(YOUR ASSIGNMENT) From the line that contains "The image size is (678, 381)." down to the final line below, please repeat each line exactly and nothing more, with no pictures.

= Beginning of Section =

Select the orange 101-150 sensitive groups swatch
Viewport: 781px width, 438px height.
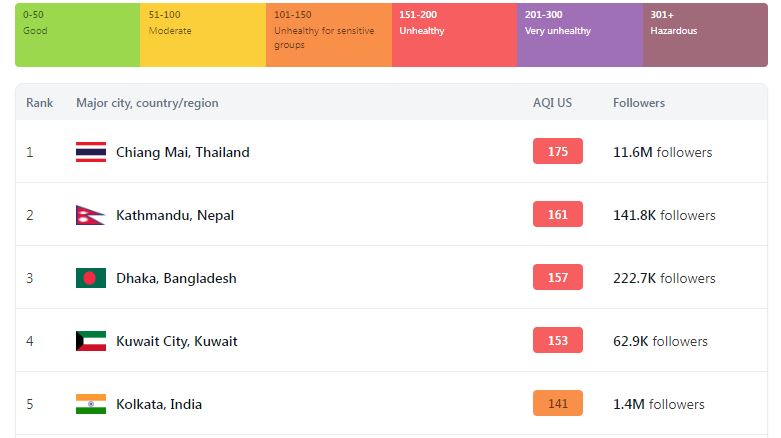(329, 35)
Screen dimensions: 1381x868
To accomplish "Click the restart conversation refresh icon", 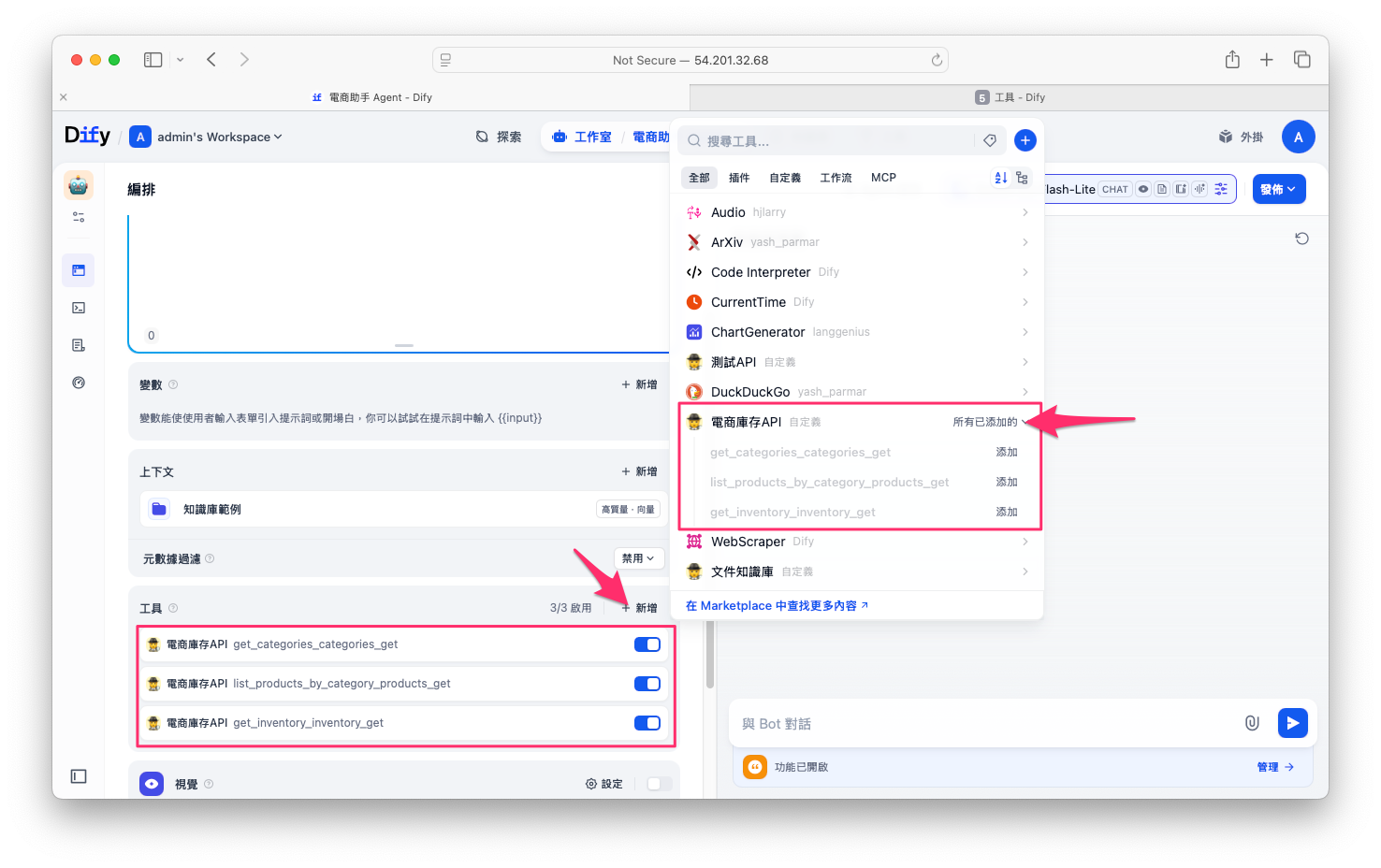I will click(x=1301, y=239).
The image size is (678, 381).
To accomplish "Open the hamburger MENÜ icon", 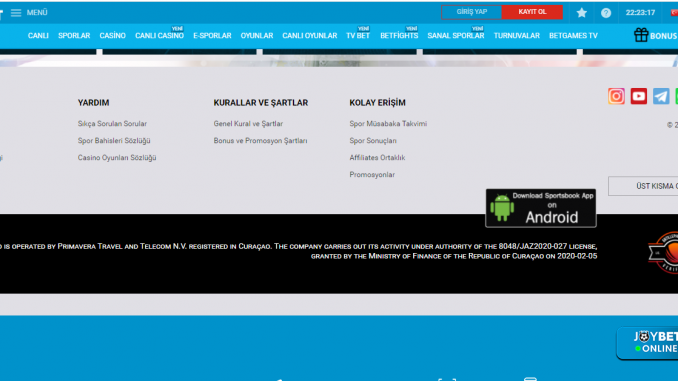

= End of Section =

(RESPONSE AREA)
The image size is (678, 381).
To accomplish "Open the hamburger MENÜ icon", 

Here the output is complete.